Taking his sons on the daily school run in north London, Adrian Laing passed Boudicca’s Mound, on Hampstead Heath, where the legendary Iceni queen was once thought to be buried, and this created the germ of an idea, which became his novel Kosmos.
“I had this fantasy that someone would be found there, but they don’t know who they are. Does the character think they are, say, Jesus Christ? But that would be too controversial for what I wanted to write,” says Adrian Laing.
“But it would be acceptable for the sake of the story if the character really thinks he is the wizard Merlin, as the King Arthur mythology fascinate me. How do your other characters disprove this?
“I also wanted to write a fictionalised account of what it was like to be a pupil barrister. The Merlin character is an old lag, represented by my lead character George Winsome to capture the essence of what it’s like to be a young barrister. Then I added the relationship with his fellow pupils, as I wanted to show what the camaraderie is like among young lawyers.”
But there is also a darker aspect to a pupil barrister’s work: “Suddenly you’re in court representing people, which can be absolutely brutal. You’re given a brief and told to get on with it.
“By osmosis you hopefully become a calm, professional advocate, but I know people whose careers ended on day one. I wanted to capture that transition into a hardened courtroom lawyer for George in Kosmos.
“The story all comes together in a three-way junction of a love story, the trials and tribulations of a pupil barrister, all wrapped around the enigma of an old boy who thinks he’s Merlin.”
This structure allowed Adrian Laing to cover many issues he felt were important through a collection of different dynamics, including a set-piece dramatized courtroom trial.
“Coincidentally, while I was writing the jury deliberation’s scene, I was summoned to jury service and it gave me first-hand experience of the process of reaching a decision through the conflicts between a group of people. I was so shocked at the frailty of justice. It’s only as just as the people who administer it.”
Obviously, this revelation is all in the service of an entertaining novel, not as a thinly veiled biography or about the shortcomings of the law.
“The best writers are those with a lack of inhibition about being creative,” he believes. “The legal thriller writer John Grisham is a very rare talent to have this creativity. His novels involve sharp legal procedure, but above all are driven by his imagination.
“Another example is Nigel Tranter, who died about 20 years ago.

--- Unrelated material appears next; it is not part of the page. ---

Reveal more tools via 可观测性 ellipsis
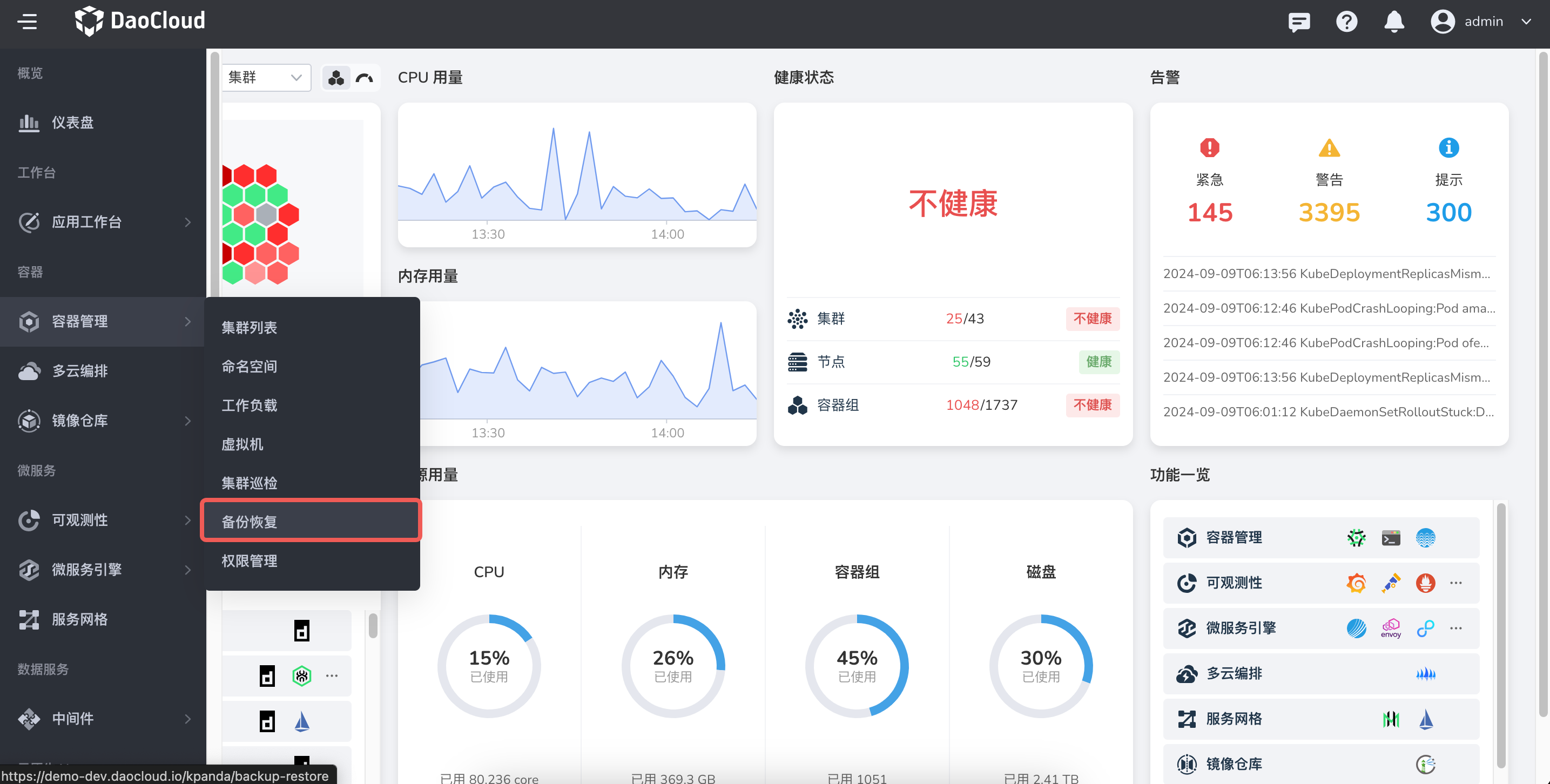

He wrote huge amounts of literature about Robert the Bruce, and I learnt a lot being fed history of the 1300s through his dramatizations.

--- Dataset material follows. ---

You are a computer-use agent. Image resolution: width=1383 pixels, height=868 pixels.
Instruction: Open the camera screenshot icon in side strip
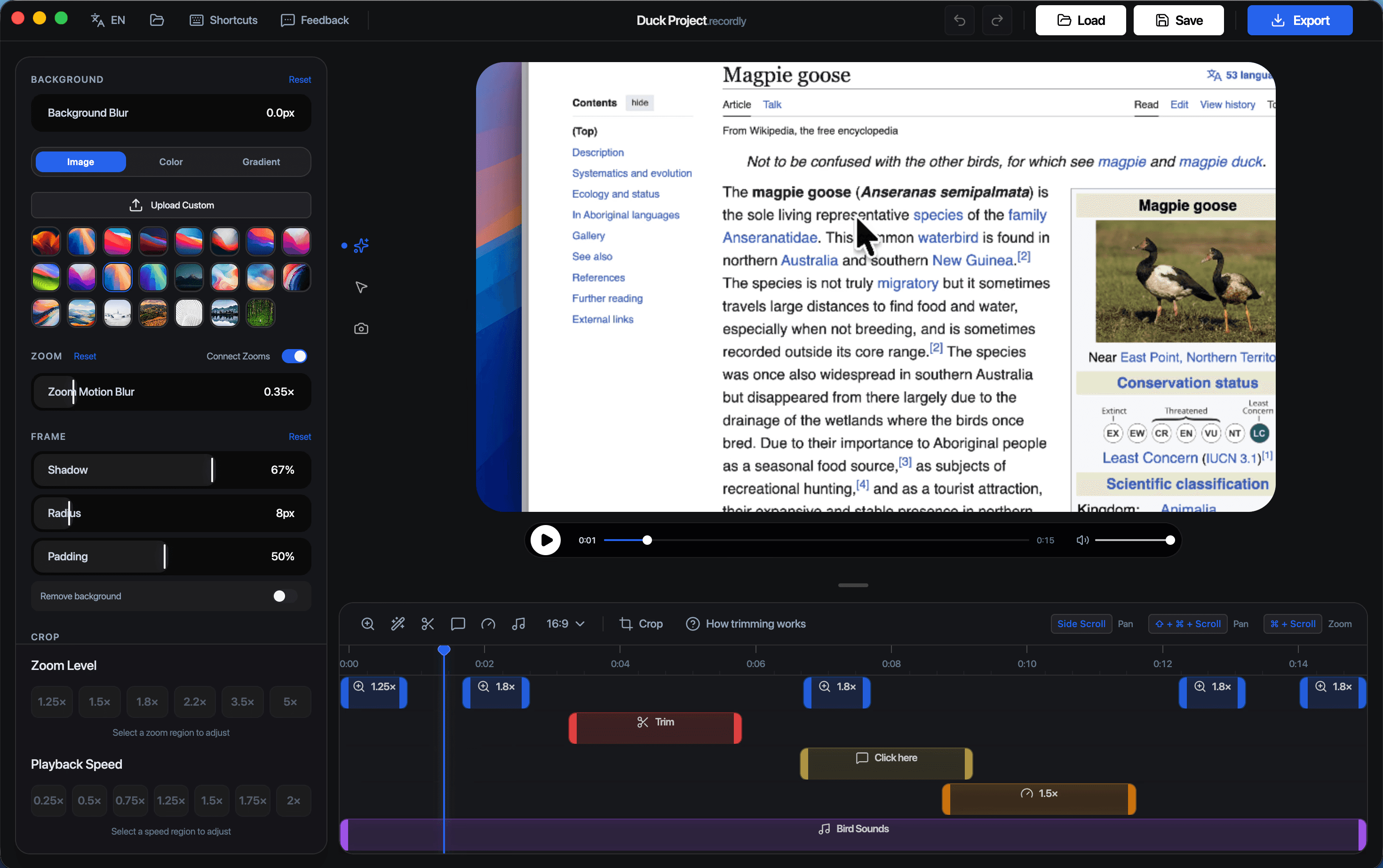click(361, 328)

“Bernard Cornwell wrote his Napoleonic war series of Sharpe novels to warm up before tackling Anglo-Saxon historical fiction. They had a very good preface which followed the history as much as possible up to a point and this provided a strong foundation. I met Bernard Cornwall and must admit enjoyed winding him up until my boss made a diplomatic intervention.

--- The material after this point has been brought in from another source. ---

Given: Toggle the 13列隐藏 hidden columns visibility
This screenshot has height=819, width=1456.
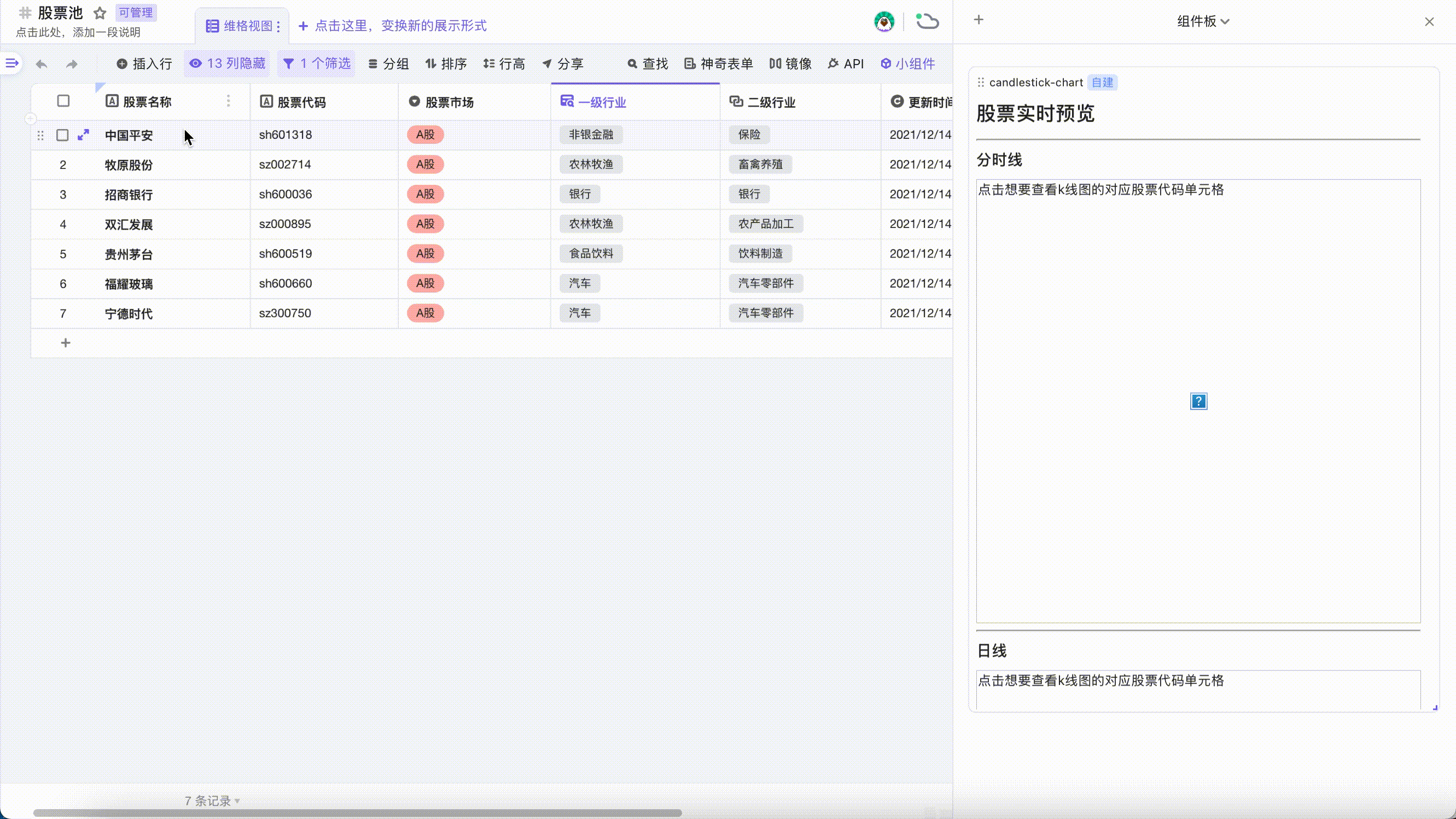Looking at the screenshot, I should [226, 64].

Adrian Laing cites the trio of novels Don Quixote, Moby Dick and Gulliver’s Travels as among the top examples of “incredible feats of uninhibited imagination”, whose authors effortlessly shift time, characters and events.
“You get the sense the author has no idea where he’s going to the big ending, but it’s fun being on the ride with him. I spent a morning in a Waterstones bookshop reading the first five pages of as many novels as possible to learn how to get into a story.
“By far the best is Charles Dickens. Suddenly you’re in a totally different world. This is done so subtly and skilfully that for the first two or three pages the reader hasn’t even noticed.”
In case you wondered, Adrian Laing admits writing a novel is a big challenge, with the solitary, lonely task of facing a blank sheet of paper. Besides Kosmos, published in 2018, he also penned Rehab Blues, about a Priory-style centre for celebrity burn-out, in 2013.
Having written many legal articles and books, including most recently the Bluffer’s Guide to Law he understood the discipline of structure, the framework of chapters, word counts and popular subject areas.
He says: “It’s like building a house, you do it in stages; it was never that difficult to get published as a legal writer and deals to write books on law, co-authored with his barrister wife Deborah Fosbrook, was a natural progression.
“However, I was always determined to write a novel and soon realised it was a very particular process. Even at primary school I was told I had a creative mind but writing your first novel is like running an endless marathon. Blindfold.
“A novel requires a plot, and you don’t want to spoil the book by giving away the end too soon. You’ve got to write whatever is in your mind in your own way -and hopefully you get better as you do it!”